But there was one movie that dared to show up only in theaters during the pandemic, that optimistically poked its head up last summer only to flop: director Christopher Nolan's latest event film, Tenet. Did it fail because few people were willing to go to a movie theater in September of 2020? Almost certainly. But now that I've been able to catch up with the movie, I posit that Tenet was going to fall short of expectations in any case. It's not a bad movie by any stretch. But I've seen all of Christopher Nolan's full-length features, and it is the "worst" of the lot.
A few things about the movie are just plain good. You get many of the striking visuals that are now the signature of a Christopher Nolan movie. And in between the most eye-catching visuals (like a building assembling-then-exploding again-in-a-different-place all in one shot), there are a lot of very subtle shots that are actually quite difficult when you pause to think about them. There are many tricky scenes where you will think "oh, they just ran the film backward there"... and sometimes, they did. But plenty of shots mix forward and backward elements together, defying such a simplistic solution. In an age where one assumes a computer can do anything, it's nice to still be wowed with a "how did they do that?" moment.
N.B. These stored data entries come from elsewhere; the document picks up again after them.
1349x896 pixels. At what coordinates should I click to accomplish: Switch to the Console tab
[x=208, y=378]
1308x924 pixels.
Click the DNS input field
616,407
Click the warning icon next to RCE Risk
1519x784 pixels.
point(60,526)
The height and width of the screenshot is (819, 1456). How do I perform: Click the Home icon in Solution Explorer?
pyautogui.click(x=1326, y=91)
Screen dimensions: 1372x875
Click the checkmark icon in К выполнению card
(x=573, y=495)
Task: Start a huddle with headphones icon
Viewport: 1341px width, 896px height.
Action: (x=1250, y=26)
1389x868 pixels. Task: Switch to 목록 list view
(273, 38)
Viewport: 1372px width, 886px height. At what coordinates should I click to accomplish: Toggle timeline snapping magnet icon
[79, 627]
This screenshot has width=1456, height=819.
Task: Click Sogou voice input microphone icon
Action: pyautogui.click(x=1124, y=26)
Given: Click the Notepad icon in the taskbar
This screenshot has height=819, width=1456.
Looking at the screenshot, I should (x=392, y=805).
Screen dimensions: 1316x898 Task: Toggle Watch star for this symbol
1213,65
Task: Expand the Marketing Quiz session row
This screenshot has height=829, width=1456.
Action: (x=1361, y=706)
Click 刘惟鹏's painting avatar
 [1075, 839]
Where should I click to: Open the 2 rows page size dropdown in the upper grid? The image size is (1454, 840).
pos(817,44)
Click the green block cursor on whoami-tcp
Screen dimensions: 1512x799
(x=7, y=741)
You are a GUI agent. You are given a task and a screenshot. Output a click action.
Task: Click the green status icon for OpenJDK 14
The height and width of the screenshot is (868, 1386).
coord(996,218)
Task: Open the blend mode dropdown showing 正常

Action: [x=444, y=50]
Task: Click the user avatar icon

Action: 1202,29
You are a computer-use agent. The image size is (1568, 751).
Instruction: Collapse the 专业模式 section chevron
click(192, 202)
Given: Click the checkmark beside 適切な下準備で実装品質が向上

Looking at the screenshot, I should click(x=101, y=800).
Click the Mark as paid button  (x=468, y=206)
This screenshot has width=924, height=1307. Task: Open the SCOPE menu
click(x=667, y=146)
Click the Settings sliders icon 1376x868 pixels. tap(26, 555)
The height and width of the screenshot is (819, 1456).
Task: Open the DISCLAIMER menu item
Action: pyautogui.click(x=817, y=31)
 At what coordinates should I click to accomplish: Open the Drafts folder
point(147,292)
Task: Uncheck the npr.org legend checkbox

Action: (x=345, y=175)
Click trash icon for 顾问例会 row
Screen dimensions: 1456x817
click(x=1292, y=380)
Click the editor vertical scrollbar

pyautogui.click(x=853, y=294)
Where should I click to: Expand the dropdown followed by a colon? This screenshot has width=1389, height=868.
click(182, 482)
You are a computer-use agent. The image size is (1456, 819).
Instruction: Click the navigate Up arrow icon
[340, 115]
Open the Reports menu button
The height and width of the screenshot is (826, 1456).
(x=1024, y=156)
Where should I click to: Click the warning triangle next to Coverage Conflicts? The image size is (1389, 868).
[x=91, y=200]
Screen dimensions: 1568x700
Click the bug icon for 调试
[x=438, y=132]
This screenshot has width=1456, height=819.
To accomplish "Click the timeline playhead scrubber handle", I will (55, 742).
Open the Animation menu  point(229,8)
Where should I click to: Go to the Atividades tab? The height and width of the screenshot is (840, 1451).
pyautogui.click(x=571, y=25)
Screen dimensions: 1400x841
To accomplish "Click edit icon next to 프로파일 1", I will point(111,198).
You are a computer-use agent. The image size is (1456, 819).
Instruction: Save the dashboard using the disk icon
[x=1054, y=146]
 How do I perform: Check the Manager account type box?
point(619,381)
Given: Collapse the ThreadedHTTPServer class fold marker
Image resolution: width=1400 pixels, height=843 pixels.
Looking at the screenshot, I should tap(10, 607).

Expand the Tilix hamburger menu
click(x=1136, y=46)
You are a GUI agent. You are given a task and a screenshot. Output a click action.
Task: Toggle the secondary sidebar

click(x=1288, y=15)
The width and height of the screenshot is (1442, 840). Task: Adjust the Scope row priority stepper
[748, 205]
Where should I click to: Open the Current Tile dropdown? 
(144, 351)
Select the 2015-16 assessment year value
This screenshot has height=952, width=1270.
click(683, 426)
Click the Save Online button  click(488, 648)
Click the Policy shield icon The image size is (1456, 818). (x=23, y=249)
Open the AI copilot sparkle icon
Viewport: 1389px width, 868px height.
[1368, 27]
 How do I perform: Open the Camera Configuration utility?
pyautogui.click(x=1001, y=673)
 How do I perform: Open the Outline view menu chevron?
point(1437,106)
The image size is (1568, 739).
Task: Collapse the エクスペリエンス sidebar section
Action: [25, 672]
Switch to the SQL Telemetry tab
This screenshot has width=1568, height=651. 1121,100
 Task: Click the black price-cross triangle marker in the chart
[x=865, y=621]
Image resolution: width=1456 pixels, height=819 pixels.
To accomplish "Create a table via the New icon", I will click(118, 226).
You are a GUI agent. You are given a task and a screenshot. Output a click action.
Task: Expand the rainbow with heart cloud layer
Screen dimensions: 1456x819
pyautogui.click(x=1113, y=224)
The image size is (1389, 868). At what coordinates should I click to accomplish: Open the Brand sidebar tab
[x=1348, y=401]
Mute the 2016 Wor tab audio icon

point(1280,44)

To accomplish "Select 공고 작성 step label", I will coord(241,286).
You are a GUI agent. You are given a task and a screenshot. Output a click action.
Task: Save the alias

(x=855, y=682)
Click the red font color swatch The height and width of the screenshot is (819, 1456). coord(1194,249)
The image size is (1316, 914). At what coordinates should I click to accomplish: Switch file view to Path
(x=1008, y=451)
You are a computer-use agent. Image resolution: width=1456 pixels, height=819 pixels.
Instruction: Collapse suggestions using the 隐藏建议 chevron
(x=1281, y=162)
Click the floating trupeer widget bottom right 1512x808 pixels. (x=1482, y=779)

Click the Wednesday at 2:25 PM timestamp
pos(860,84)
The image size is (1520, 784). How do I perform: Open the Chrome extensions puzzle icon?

I also hope this movie marks the official arrival of John David Washington as action movie hero -- at least, if he wants it. His father Denzel, throughout his career, flipped back and forth between prestige pics and popcorn movies, and it seems to me like he has the same chops: he's great at the action, while also clearly showing more going on beneath the surface. (It's actually a good cast throughout, though it features many members of Nolan's "repertory company" of favorite actors.)
But there's also a lot about the movie that's middling -- chiefly, how the plot pulls off the seemingly impossible feat of being both terribly predictable and utterly incomprehensible at the same time. Unless you are asleep at the wheel as a viewer, you are going to know every single "plot twist" of this movie before it happens. That's the nature of the story here, telegraphing all the moves in advance... and it's simply not as subtle as, say, Memento is at hiding things in plain sight. Yet even when you know what a future scene is obliged to be, the moment-to-moment logic of getting from one action sequence to the next is impenetrable. I'm someone who never understood the need for all those internet articles and info-graphics meant to explain the seems-pretty-straightforward-to-me plotting of Inception. But compared to that, Tenet is a crazed conspiracy theorist's wall loaded with photos, newspaper clippings, and red yarn. The major organs are all there; the connective tissue is weak and cannot bear the load.
Then there's the just plain bad: chiefly, the audio mix. I'd forgotten hearing complaints on the internet about the sound in Tenet, but if anything, it's worse than advertised. About 20 minutes in, we turned on the subtitles and just left them on; this was validated as the right decision with dozens of instances of inaudible dialogue we'd have to read, and supposed noises like laughs and grunts that I would swear on anything are not there. It's as though Nolan raised Inception's BWAAAAANG with Interstellar's deafening pipe organ, then just pushed all in here with composer Ludwig Göransson's all-encompassing score. I can't even decide whether I think it's a good score. (Is all the backmasking of instruments clever or obvious? Why not both?) In any case, I feel sorry for anyone who actually did see this in a theater; it's hard enough to follow even when you do know all of the dialogue.